Millennium/Medicare Lawsuit Highlights Drug-testing Problems
A recent drug-testing settlement negotiation between Medicare and Millennium Health LLC, the largest drug-testing lab in the United States, has caused a host of problems beyond those incurred by Millennium, the defendant in the suit. Medicare alleged that, after a three-year investigation, Millennium billed the federal government for non-essential tests, primarily for Medicare clients undergoing pain management treatment. This unnecessary testing may have contributed to the 2,000% increase in Medicare spending on drug testing over the last six years. Millennium could face paying up to $250 million in damages.

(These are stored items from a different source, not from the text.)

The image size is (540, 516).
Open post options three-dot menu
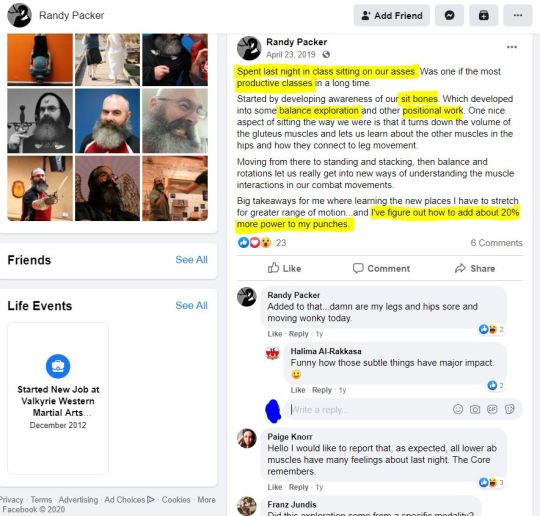coord(511,47)
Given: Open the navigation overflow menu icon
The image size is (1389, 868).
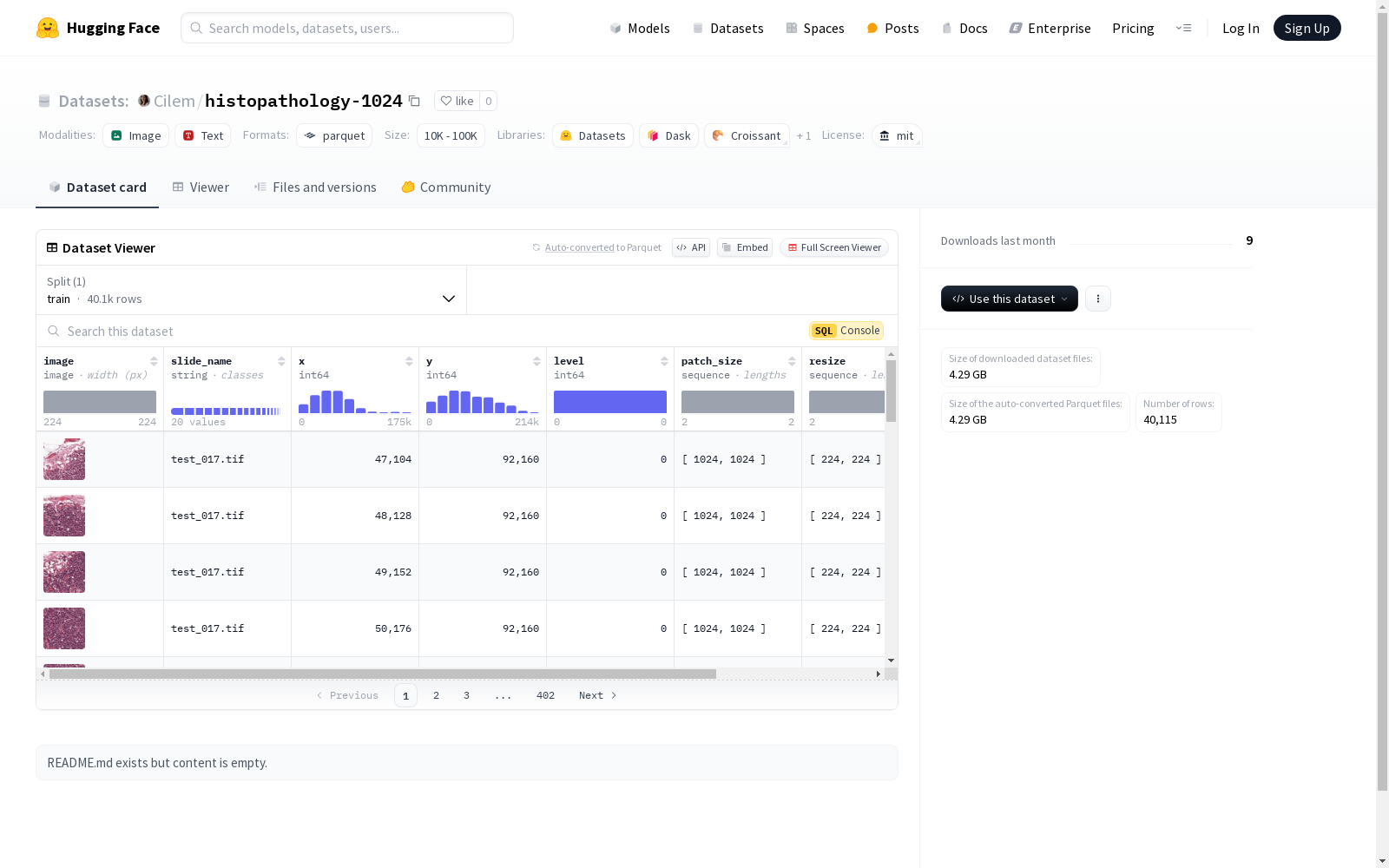Looking at the screenshot, I should [x=1183, y=28].
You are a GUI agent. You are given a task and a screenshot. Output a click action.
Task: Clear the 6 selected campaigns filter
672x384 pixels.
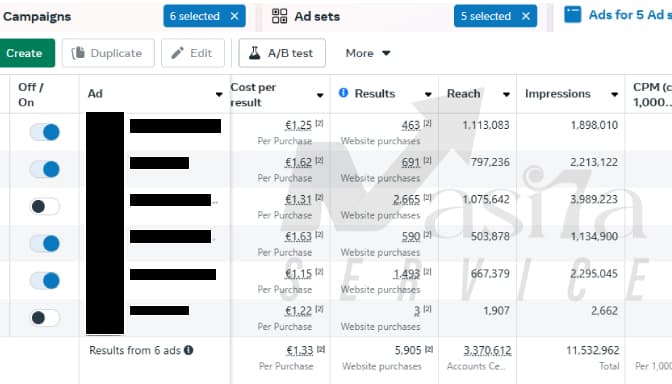234,16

Because of the astronomical increase in federal spending for Medicare clients undergoing pain management treatment, Medicare agencies, health care providers, and drug testing laboratories are scrambling to find a solution that allows patients to get the care they need without allowing labs to take advantage of federal spending.
Drug-testing labs get paid by Medicare for each substance they test. Millennium has been accused of running unnecessary tests to increase their payout and performing unwarranted high-tech testing that is consequently more costly. Labs can screen for substances ordered by the physician, and they can perform further high-tech tests to confirm any abnormal results. Medicare claims that Millennium not only ordered an exorbitant amount of irrelevant tests per substance (i.e. testing senior citizens for party drugs like MDMA), but that they ran high-tech confirmation tests on normal samples that should not have been subjected to further lab testing. Medicare spending for simple tests has not gone up in recent years nearly as much as the exponential increase in high-tech testing.

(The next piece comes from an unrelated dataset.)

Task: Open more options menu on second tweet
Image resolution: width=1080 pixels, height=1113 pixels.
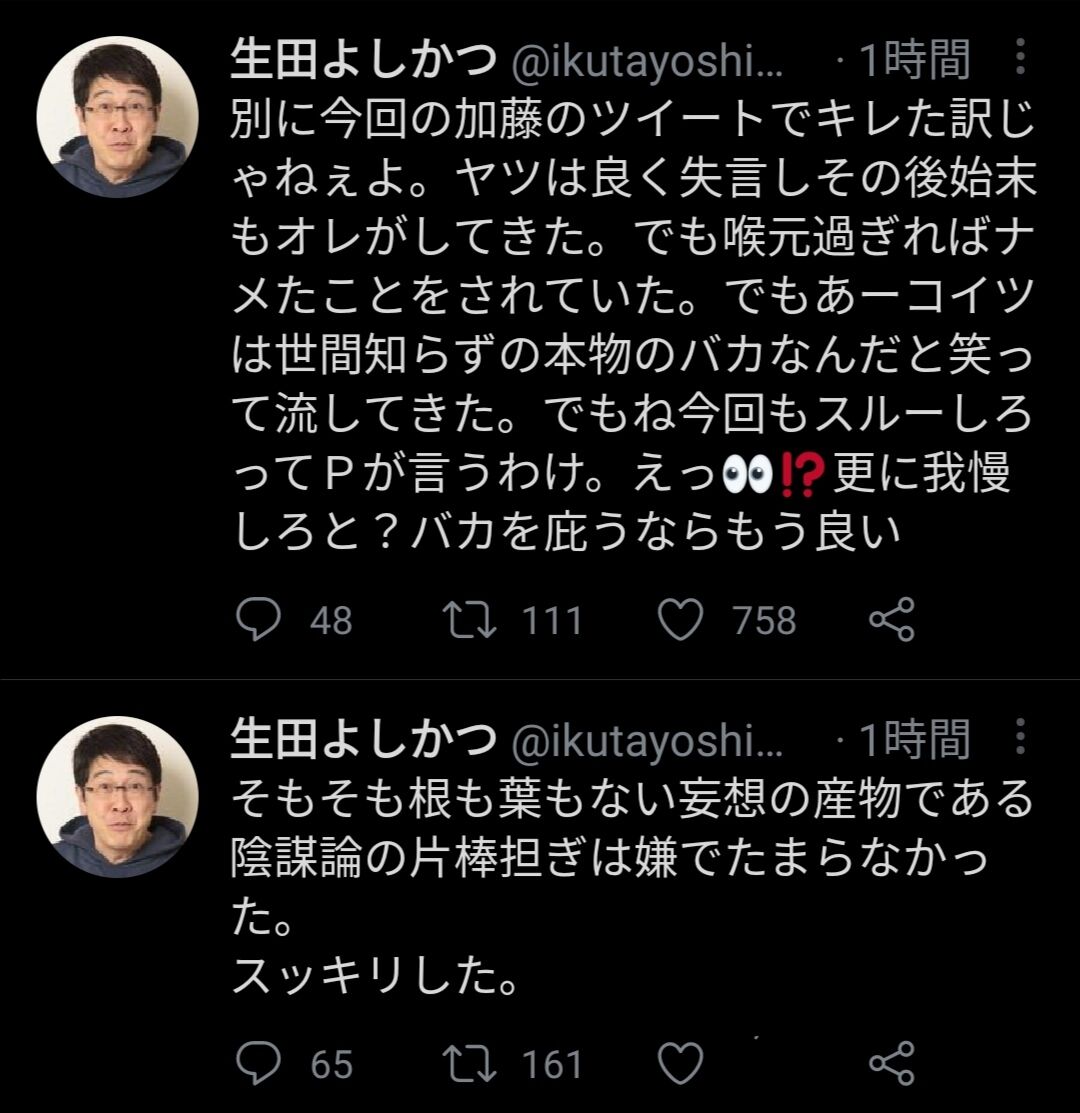Action: 1020,736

Since the settlement negotiation between Medicare and Millennium is still in process, solving and preventing recurrence is also up in the air. Medicare has proposed billing caps on certain types of testing. These caps would help taxpayers, but cut into laboratory income. Providers and labs who have acquired expensive equipment in order to perform the high-tech testing would see a decrease in payment as well, in some cases as much as losing around 75% per test. Different parties have considered changing the payment structure to bundling the cost of testing instead of paying per tested substance.
Lab staff are concerned that changes in billing and high-tech testing would limit growth, as Medicare is one of their largest sources of revenue. Health care providers are concerned that their patient care may suffer due to a decrease in available tests. Pain management patients need to be tested for drug abuse, noncompliance (which can indicate they are selling their medications), addiction, and/or overdose, and some of the high-tech testing allows more quantitative analysis that helps providers make informed treatment decisions.
Millennium is working with Medicare to resolve the consequences of their infractions. Hopefully their resolution will evoke a mutually beneficial policy change that will help economic growth and patient care without exhausting federal spending.